* _Problem requirements_
Word for word, set down the entries that follow.

* _Information shown_
---------------
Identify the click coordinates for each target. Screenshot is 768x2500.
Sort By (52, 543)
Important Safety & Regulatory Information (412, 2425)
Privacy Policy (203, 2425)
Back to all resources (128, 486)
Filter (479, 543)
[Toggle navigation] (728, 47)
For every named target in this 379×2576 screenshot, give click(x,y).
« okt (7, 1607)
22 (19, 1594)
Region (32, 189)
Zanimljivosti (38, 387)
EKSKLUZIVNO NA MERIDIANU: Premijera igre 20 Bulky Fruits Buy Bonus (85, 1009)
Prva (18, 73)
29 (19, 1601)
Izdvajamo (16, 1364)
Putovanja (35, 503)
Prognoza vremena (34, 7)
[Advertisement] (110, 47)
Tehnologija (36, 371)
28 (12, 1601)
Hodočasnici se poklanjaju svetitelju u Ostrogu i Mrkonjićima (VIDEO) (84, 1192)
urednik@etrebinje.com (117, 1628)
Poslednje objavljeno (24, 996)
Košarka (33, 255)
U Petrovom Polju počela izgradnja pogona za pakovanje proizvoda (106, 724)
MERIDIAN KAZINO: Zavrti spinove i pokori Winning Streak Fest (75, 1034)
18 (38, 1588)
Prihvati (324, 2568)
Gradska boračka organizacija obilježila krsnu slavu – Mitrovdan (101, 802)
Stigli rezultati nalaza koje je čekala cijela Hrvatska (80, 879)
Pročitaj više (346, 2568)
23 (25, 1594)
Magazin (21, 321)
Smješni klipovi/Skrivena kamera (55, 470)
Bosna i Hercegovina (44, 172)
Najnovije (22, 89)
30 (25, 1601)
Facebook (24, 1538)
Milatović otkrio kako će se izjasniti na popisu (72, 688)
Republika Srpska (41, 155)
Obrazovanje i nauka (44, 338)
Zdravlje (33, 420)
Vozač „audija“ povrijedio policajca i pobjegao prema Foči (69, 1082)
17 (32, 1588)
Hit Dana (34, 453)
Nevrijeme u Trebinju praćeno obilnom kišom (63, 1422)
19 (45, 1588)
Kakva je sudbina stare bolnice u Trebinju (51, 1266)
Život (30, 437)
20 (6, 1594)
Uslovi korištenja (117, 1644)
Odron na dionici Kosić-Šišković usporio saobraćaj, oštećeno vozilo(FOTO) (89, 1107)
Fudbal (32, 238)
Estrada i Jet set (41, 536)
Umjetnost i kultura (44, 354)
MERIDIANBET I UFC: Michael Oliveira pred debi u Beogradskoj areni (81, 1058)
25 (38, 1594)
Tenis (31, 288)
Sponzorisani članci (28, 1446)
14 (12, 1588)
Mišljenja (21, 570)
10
---------------
* _Expected answer_
Identify the click coordinates for each target. Screenshot is 768x2500.
Sort By (52, 543)
Important Safety & Regulatory Information (412, 2425)
Privacy Policy (203, 2425)
Back to all resources (128, 486)
Filter (479, 543)
[Toggle navigation] (728, 47)
For every named target in this 379×2576 screenshot, give click(x,y).
« okt (7, 1607)
22 (19, 1594)
Region (32, 189)
Zanimljivosti (38, 387)
EKSKLUZIVNO NA MERIDIANU: Premijera igre 20 Bulky Fruits Buy Bonus (85, 1009)
Prva (18, 73)
29 (19, 1601)
Izdvajamo (16, 1364)
Putovanja (35, 503)
Prognoza vremena (34, 7)
[Advertisement] (110, 47)
Tehnologija (36, 371)
28 (12, 1601)
Hodočasnici se poklanjaju svetitelju u Ostrogu i Mrkonjićima (VIDEO) (84, 1192)
urednik@etrebinje.com (117, 1628)
Poslednje objavljeno (24, 996)
Košarka (33, 255)
U Petrovom Polju počela izgradnja pogona za pakovanje proizvoda (106, 724)
MERIDIAN KAZINO: Zavrti spinove i pokori Winning Streak Fest (75, 1034)
18 (38, 1588)
Prihvati (324, 2568)
Gradska boračka organizacija obilježila krsnu slavu – Mitrovdan (101, 802)
Stigli rezultati nalaza koje je čekala cijela Hrvatska (80, 879)
Pročitaj više (346, 2568)
23 (25, 1594)
Magazin (21, 321)
Smješni klipovi/Skrivena kamera (55, 470)
Bosna i Hercegovina (44, 172)
Najnovije (22, 89)
30 (25, 1601)
Facebook (24, 1538)
Milatović otkrio kako će se izjasniti na popisu (72, 688)
Republika Srpska (41, 155)
Obrazovanje i nauka (44, 338)
Zdravlje (33, 420)
Vozač „audija“ povrijedio policajca i pobjegao prema Foči (69, 1082)
17 (32, 1588)
Hit Dana (34, 453)
Nevrijeme u Trebinju praćeno obilnom kišom (63, 1422)
19 (45, 1588)
Kakva je sudbina stare bolnice u Trebinju (51, 1266)
Život (30, 437)
20 (6, 1594)
Uslovi korištenja (117, 1644)
Odron na dionici Kosić-Šišković usporio saobraćaj, oštećeno vozilo(FOTO) (89, 1107)
Fudbal (32, 238)
Estrada i Jet set (41, 536)
Umjetnost i kultura (44, 354)
MERIDIANBET I UFC: Michael Oliveira pred debi u Beogradskoj areni (81, 1058)
25 (38, 1594)
Tenis (31, 288)
Sponzorisani članci (28, 1446)
14 (12, 1588)
Mišljenja (21, 570)
10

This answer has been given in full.